**RECORDS PROVIDED:**
# # # # #
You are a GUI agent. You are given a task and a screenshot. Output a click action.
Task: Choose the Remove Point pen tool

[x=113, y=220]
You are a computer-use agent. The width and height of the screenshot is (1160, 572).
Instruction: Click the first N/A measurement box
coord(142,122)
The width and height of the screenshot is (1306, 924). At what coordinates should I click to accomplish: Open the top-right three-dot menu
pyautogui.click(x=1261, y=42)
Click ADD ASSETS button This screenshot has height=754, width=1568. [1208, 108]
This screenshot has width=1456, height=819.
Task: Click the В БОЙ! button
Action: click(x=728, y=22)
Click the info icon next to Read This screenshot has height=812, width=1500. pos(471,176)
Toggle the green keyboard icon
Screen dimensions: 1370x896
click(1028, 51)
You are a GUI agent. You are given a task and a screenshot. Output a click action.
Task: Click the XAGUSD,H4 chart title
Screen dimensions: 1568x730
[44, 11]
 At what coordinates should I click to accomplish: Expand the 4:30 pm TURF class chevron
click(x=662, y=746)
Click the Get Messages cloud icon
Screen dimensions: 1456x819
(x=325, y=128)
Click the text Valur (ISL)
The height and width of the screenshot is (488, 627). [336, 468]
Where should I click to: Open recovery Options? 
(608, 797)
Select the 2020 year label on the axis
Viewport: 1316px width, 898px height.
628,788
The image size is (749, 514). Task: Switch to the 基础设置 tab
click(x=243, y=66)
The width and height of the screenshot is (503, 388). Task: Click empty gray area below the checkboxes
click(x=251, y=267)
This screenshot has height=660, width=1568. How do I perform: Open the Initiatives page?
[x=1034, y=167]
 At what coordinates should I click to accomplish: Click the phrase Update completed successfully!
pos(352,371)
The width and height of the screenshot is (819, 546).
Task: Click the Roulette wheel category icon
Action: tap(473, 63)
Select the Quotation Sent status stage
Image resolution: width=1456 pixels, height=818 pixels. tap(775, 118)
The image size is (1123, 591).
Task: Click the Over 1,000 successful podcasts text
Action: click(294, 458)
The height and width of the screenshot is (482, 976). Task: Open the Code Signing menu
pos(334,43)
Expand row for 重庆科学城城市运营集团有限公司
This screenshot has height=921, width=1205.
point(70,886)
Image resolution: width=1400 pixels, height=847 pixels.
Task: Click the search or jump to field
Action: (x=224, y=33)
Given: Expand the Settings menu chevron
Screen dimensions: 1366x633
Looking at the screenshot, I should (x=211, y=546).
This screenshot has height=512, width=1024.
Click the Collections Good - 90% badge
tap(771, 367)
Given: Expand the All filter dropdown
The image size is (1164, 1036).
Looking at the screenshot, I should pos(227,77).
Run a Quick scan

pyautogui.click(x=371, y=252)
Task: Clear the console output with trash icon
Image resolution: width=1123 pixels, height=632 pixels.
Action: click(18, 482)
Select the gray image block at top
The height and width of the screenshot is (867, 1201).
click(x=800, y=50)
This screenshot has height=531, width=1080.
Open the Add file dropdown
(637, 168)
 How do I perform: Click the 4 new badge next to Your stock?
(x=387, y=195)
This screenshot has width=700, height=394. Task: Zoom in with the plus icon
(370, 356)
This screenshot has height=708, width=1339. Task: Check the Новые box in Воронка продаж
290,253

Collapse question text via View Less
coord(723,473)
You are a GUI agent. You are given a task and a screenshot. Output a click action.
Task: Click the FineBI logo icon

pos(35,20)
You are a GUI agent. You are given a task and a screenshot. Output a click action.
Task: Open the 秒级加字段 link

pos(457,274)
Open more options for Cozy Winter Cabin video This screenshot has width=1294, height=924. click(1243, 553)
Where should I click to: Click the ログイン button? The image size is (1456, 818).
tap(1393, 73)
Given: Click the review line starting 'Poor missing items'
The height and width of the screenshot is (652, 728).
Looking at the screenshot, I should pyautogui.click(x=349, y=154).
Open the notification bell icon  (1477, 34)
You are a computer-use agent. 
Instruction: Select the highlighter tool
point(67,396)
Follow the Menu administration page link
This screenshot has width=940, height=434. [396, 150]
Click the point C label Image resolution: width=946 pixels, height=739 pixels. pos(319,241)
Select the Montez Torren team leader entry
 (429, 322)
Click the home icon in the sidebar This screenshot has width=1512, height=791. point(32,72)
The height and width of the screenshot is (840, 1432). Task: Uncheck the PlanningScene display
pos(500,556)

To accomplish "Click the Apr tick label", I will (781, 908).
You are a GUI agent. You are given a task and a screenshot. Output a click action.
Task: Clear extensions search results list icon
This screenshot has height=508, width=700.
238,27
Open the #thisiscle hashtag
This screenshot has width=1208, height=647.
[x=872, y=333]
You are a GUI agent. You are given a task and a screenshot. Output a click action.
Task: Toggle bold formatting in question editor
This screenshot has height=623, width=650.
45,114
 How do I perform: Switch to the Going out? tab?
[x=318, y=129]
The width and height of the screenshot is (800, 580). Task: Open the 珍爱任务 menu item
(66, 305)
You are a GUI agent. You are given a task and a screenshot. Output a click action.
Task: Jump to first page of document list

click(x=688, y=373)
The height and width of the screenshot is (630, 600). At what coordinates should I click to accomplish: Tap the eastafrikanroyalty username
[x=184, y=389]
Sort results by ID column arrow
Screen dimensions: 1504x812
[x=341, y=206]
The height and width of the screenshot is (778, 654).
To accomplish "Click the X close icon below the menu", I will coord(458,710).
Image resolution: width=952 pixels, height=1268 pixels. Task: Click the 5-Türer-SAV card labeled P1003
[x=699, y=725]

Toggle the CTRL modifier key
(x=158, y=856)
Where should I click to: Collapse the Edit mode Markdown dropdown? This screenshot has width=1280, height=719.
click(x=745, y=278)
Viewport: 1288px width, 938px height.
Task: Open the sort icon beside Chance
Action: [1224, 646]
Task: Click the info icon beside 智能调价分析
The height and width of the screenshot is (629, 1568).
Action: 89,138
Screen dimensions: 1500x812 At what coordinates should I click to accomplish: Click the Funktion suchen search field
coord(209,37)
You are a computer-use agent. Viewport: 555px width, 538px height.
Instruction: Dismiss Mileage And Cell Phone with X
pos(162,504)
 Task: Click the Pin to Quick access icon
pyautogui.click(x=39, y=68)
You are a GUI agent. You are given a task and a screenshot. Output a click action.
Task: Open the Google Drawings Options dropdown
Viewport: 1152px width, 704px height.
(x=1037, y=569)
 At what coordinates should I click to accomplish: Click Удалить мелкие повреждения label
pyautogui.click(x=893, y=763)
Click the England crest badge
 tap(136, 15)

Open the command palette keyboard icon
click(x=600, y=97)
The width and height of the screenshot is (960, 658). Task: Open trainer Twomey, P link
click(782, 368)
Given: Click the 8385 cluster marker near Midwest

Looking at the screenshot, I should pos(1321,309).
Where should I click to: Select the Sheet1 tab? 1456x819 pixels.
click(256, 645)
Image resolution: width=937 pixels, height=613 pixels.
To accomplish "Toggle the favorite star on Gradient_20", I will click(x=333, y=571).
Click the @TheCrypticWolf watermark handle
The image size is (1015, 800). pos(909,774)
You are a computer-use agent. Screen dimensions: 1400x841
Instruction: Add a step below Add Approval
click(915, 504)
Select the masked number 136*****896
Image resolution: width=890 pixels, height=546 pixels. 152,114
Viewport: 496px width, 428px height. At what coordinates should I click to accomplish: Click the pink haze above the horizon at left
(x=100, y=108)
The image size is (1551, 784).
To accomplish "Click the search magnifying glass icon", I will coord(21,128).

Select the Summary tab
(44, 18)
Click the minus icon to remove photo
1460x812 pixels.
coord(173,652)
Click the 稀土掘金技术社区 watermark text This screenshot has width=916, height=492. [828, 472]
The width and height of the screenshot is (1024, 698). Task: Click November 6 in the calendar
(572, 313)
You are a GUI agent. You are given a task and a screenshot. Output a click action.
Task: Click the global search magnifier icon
# # # # #
**WRITTEN TASK:** Please give the lines above again with "GUI agent" substituted by "desktop assistant" throughout, leaving everything else unchanged.

**WORKED SOLUTION:**
You are a desktop assistant. You are given a task and a screenshot. Output a click action.
Task: Choose the Remove Point pen tool

[x=113, y=220]
You are a computer-use agent. The width and height of the screenshot is (1160, 572).
Instruction: Click the first N/A measurement box
coord(142,122)
The width and height of the screenshot is (1306, 924). At what coordinates should I click to accomplish: Open the top-right three-dot menu
pyautogui.click(x=1261, y=42)
Click ADD ASSETS button This screenshot has height=754, width=1568. [1208, 108]
This screenshot has width=1456, height=819.
Task: Click the В БОЙ! button
Action: click(x=728, y=22)
Click the info icon next to Read This screenshot has height=812, width=1500. pos(471,176)
Toggle the green keyboard icon
Screen dimensions: 1370x896
click(1028, 51)
You are a desktop assistant. You are given a task and a screenshot. Output a click action.
Task: Click the XAGUSD,H4 chart title
Screen dimensions: 1568x730
[44, 11]
 At what coordinates should I click to accomplish: Expand the 4:30 pm TURF class chevron
click(x=662, y=746)
Click the Get Messages cloud icon
Screen dimensions: 1456x819
(x=325, y=128)
Click the text Valur (ISL)
The height and width of the screenshot is (488, 627). [336, 468]
Where should I click to: Open recovery Options? 
(608, 797)
Select the 2020 year label on the axis
Viewport: 1316px width, 898px height.
628,788
The image size is (749, 514). Task: Switch to the 基础设置 tab
click(x=243, y=66)
The width and height of the screenshot is (503, 388). Task: Click empty gray area below the checkboxes
click(x=251, y=267)
This screenshot has height=660, width=1568. How do I perform: Open the Initiatives page?
[x=1034, y=167]
 At what coordinates should I click to accomplish: Click the phrase Update completed successfully!
pos(352,371)
The width and height of the screenshot is (819, 546).
Task: Click the Roulette wheel category icon
Action: tap(473, 63)
Select the Quotation Sent status stage
Image resolution: width=1456 pixels, height=818 pixels. tap(775, 118)
The image size is (1123, 591).
Task: Click the Over 1,000 successful podcasts text
Action: click(294, 458)
The height and width of the screenshot is (482, 976). Task: Open the Code Signing menu
pos(334,43)
Expand row for 重庆科学城城市运营集团有限公司
This screenshot has height=921, width=1205.
point(70,886)
Image resolution: width=1400 pixels, height=847 pixels.
Task: Click the search or jump to field
Action: (x=224, y=33)
Given: Expand the Settings menu chevron
Screen dimensions: 1366x633
Looking at the screenshot, I should (x=211, y=546).
This screenshot has height=512, width=1024.
Click the Collections Good - 90% badge
tap(771, 367)
Given: Expand the All filter dropdown
The image size is (1164, 1036).
Looking at the screenshot, I should pos(227,77).
Run a Quick scan

pyautogui.click(x=371, y=252)
Task: Clear the console output with trash icon
Image resolution: width=1123 pixels, height=632 pixels.
Action: click(18, 482)
Select the gray image block at top
The height and width of the screenshot is (867, 1201).
click(x=800, y=50)
This screenshot has height=531, width=1080.
Open the Add file dropdown
(637, 168)
 How do I perform: Click the 4 new badge next to Your stock?
(x=387, y=195)
This screenshot has width=700, height=394. Task: Zoom in with the plus icon
(370, 356)
This screenshot has height=708, width=1339. Task: Check the Новые box in Воронка продаж
290,253

Collapse question text via View Less
coord(723,473)
You are a desktop assistant. You are given a task and a screenshot. Output a click action.
Task: Click the FineBI logo icon

pos(35,20)
You are a desktop assistant. You are given a task and a screenshot. Output a click action.
Task: Open the 秒级加字段 link

pos(457,274)
Open more options for Cozy Winter Cabin video This screenshot has width=1294, height=924. click(1243, 553)
Where should I click to: Click the ログイン button? The image size is (1456, 818).
tap(1393, 73)
Given: Click the review line starting 'Poor missing items'
The height and width of the screenshot is (652, 728).
Looking at the screenshot, I should pyautogui.click(x=349, y=154).
Open the notification bell icon  (1477, 34)
You are a computer-use agent. 
Instruction: Select the highlighter tool
point(67,396)
Follow the Menu administration page link
This screenshot has width=940, height=434. [396, 150]
Click the point C label Image resolution: width=946 pixels, height=739 pixels. pos(319,241)
Select the Montez Torren team leader entry
 (429, 322)
Click the home icon in the sidebar This screenshot has width=1512, height=791. point(32,72)
The height and width of the screenshot is (840, 1432). Task: Uncheck the PlanningScene display
pos(500,556)

To accomplish "Click the Apr tick label", I will (781, 908).
You are a desktop assistant. You are given a task and a screenshot. Output a click action.
Task: Clear extensions search results list icon
This screenshot has height=508, width=700.
238,27
Open the #thisiscle hashtag
This screenshot has width=1208, height=647.
[x=872, y=333]
You are a desktop assistant. You are given a task and a screenshot. Output a click action.
Task: Toggle bold formatting in question editor
This screenshot has height=623, width=650.
45,114
 How do I perform: Switch to the Going out? tab?
[x=318, y=129]
The width and height of the screenshot is (800, 580). Task: Open the 珍爱任务 menu item
(66, 305)
You are a desktop assistant. You are given a task and a screenshot. Output a click action.
Task: Jump to first page of document list

click(x=688, y=373)
The height and width of the screenshot is (630, 600). At what coordinates should I click to accomplish: Tap the eastafrikanroyalty username
[x=184, y=389]
Sort results by ID column arrow
Screen dimensions: 1504x812
[x=341, y=206]
The height and width of the screenshot is (778, 654).
To accomplish "Click the X close icon below the menu", I will coord(458,710).
Image resolution: width=952 pixels, height=1268 pixels. Task: Click the 5-Türer-SAV card labeled P1003
[x=699, y=725]

Toggle the CTRL modifier key
(x=158, y=856)
Where should I click to: Collapse the Edit mode Markdown dropdown? This screenshot has width=1280, height=719.
click(x=745, y=278)
Viewport: 1288px width, 938px height.
Task: Open the sort icon beside Chance
Action: [1224, 646]
Task: Click the info icon beside 智能调价分析
The height and width of the screenshot is (629, 1568).
Action: 89,138
Screen dimensions: 1500x812 At what coordinates should I click to accomplish: Click the Funktion suchen search field
coord(209,37)
You are a computer-use agent. Viewport: 555px width, 538px height.
Instruction: Dismiss Mileage And Cell Phone with X
pos(162,504)
 Task: Click the Pin to Quick access icon
pyautogui.click(x=39, y=68)
You are a desktop assistant. You are given a task and a screenshot. Output a click action.
Task: Open the Google Drawings Options dropdown
Viewport: 1152px width, 704px height.
(x=1037, y=569)
 At what coordinates should I click to accomplish: Click Удалить мелкие повреждения label
pyautogui.click(x=893, y=763)
Click the England crest badge
 tap(136, 15)

Open the command palette keyboard icon
click(x=600, y=97)
The width and height of the screenshot is (960, 658). Task: Open trainer Twomey, P link
click(782, 368)
Given: Click the 8385 cluster marker near Midwest

Looking at the screenshot, I should pos(1321,309).
Where should I click to: Select the Sheet1 tab? 1456x819 pixels.
click(256, 645)
Image resolution: width=937 pixels, height=613 pixels.
To accomplish "Toggle the favorite star on Gradient_20", I will click(x=333, y=571).
Click the @TheCrypticWolf watermark handle
The image size is (1015, 800). pos(909,774)
You are a computer-use agent. Screen dimensions: 1400x841
Instruction: Add a step below Add Approval
click(915, 504)
Select the masked number 136*****896
Image resolution: width=890 pixels, height=546 pixels. 152,114
Viewport: 496px width, 428px height. At what coordinates should I click to accomplish: Click the pink haze above the horizon at left
(x=100, y=108)
The image size is (1551, 784).
To accomplish "Click the search magnifying glass icon", I will coord(21,128).

Select the Summary tab
(44, 18)
Click the minus icon to remove photo
1460x812 pixels.
coord(173,652)
Click the 稀土掘金技术社区 watermark text This screenshot has width=916, height=492. [828, 472]
The width and height of the screenshot is (1024, 698). Task: Click November 6 in the calendar
(572, 313)
You are a desktop assistant. You are given a task and a screenshot. Output a click action.
Task: Click the global search magnifier icon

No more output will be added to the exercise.